Hillary Clinton Explains Why She Chose a Female Director for Her New Hulu Series

Ronald Reagan went from being an actor to serving as U.S. president. But it’s still always interesting to see politicians lean into the world of entertainment. President Barack Obama and First Lady Michelle Obama, for example, produced the 2019 Academy Award-nominated documentary American Factory.

Now Hillary Clinton is getting into the entertainment business. But Clinton is in front of the camera, not behind it. Hillarya new docuseries on Hulu — launches in March. And Clinton’s making the rounds, including the Sundance Film Festival, to promote the new show.

Hillary Rodham Clinton speaks onstage
Hillary Rodham Clinton speaks onstage | Suzi Pratt/Getty Images for Refinery29

What we know about Hulu’s ‘Hillary’

Oscar-nominated filmmaker Nanette Burstein (1999’s On the Ropes) directs Hillary, based on 35 hours worth of interviews with Clinton. Over four hours, the series contends not only with the 2016 presidential election but the totality of Clinton’s political career.

“While I was watching all the behind-the-scenes footage, I was also reading everything — the good, the bad, and the ugly,” Burstein told Variety. “And I realized what a touchstone she is and how she’s always just been at the tip of the spear.”

To provide a more complete picture of Clinton’s impact, Burstein tackles everything, including her law career and her runs as both First Lady and Secretary of State. Other interviews include Presidents Bill Clinton and Barack Obama.

Why gender affected who directed ‘Hillary’

Considering Clinton’s staunchly feminist background, she wanted a female director crafting Hillary. Ultimately, Burstein’s combination of credentials and perspective

“I wanted to have the best director, and I had a preference for a woman director,” Clinton said to Variety. “I thought, No. 1, we need more women directors. And No. 2, a woman director would have an understanding of some of the issues in a very real way that would translate to the screen.”

A woman or a person of color brings life experience and context to any project, and this is a key argument for diversity in entertainment. Because Clinton’s politics inexorably connect with her gender, the filmmaking should reflect this. Unfortunately, the 2020 Oscar nominations once again raised the questionable representation for women in the industry, much to Clinton’s dismay.
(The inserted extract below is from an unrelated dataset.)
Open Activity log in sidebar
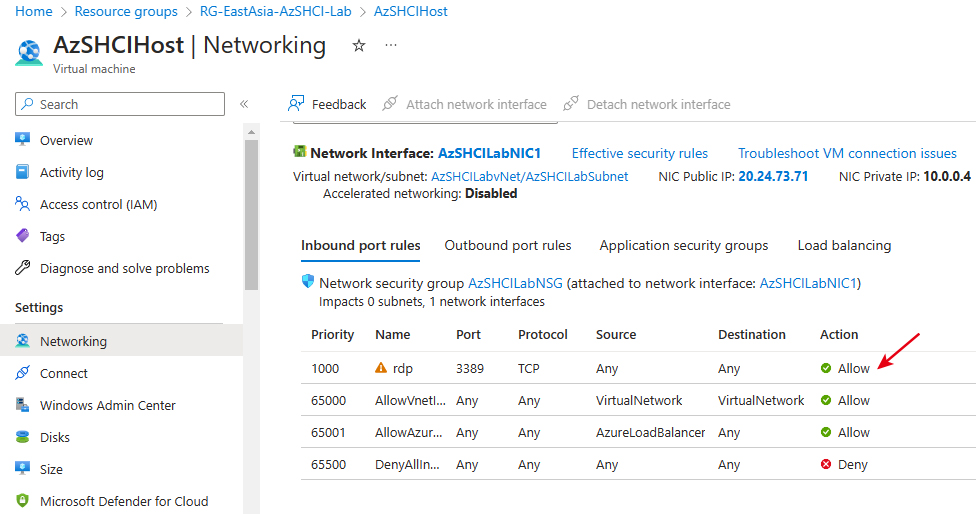This screenshot has height=514, width=976. click(71, 173)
“I know they’re making an effort,” she said, “and I applaud them for their effort. But I really hope that it’s not just an effort; it produces some results and the work that women are doing and the importance of it is recognized by the Academy every year.”
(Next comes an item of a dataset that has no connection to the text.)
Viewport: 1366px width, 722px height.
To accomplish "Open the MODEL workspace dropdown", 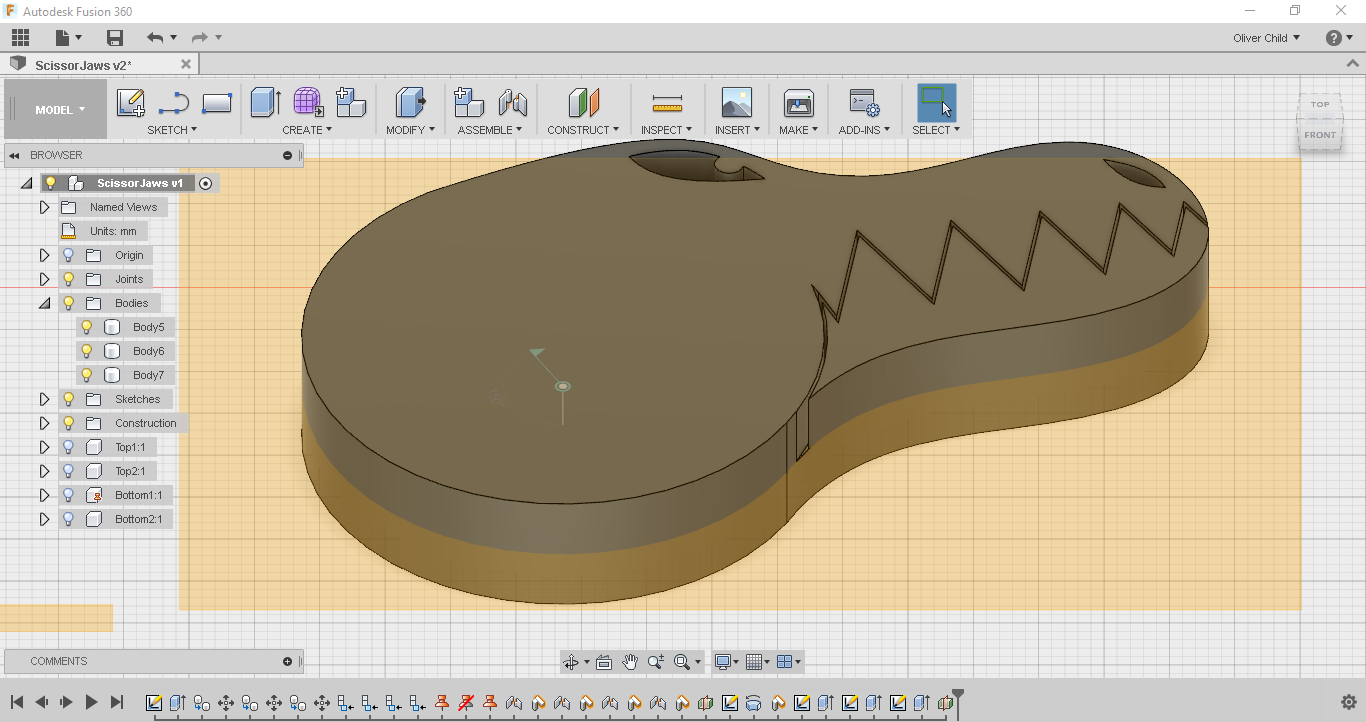I will [60, 110].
Hillary Clinton on her favorite films of 2019

In a year Clinton said featured “so many notable films” from female directors, some of the Oscar snubs feel more embarrassing than others. Filmmakers like Hustlers‘ Lorene Scafaria, The Farewell‘s Lulu Wang, and Booksmart‘s Olivia Wilde deserved some recognition, fans argue. Yet, Greta Gerwig’s Little Women received several nominations — including Best Picture — with no Best Director nod for Gerwig’s leadership.
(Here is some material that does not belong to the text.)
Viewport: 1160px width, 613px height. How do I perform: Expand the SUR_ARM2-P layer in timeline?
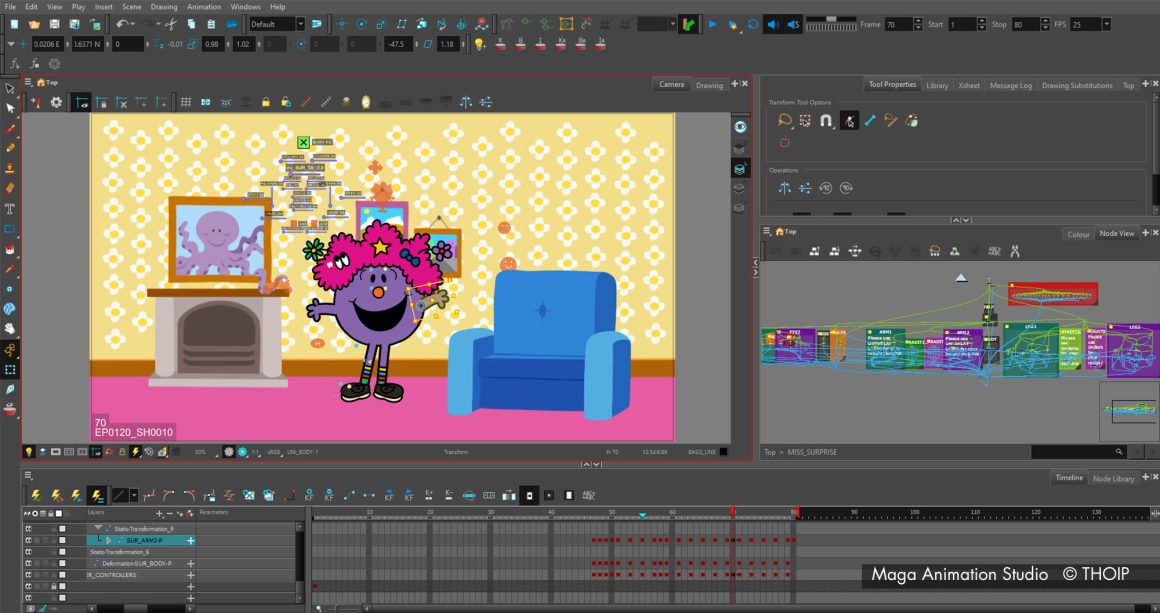[x=108, y=540]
“I loved Little Women,” Clinton said. “So I thought [Gerwig] should have been nominated. I really thought she deserved it because I thought it was beautifully done. And the way that it was constructed made the best use of the book.”

In addition, Clinton name-checked Amazon Studios’ Adam Driver-led drama The Report as well as Rian Johnson’s murder-mystery Knives Out. In the latter case, the filmmaker himself even reacted on social media. If Hillary does Clinton’s story justice, perhaps we’ll see similar praise for Burstein’s series in the year ahead.

Hillary premieres on Hulu on March 6, 2020.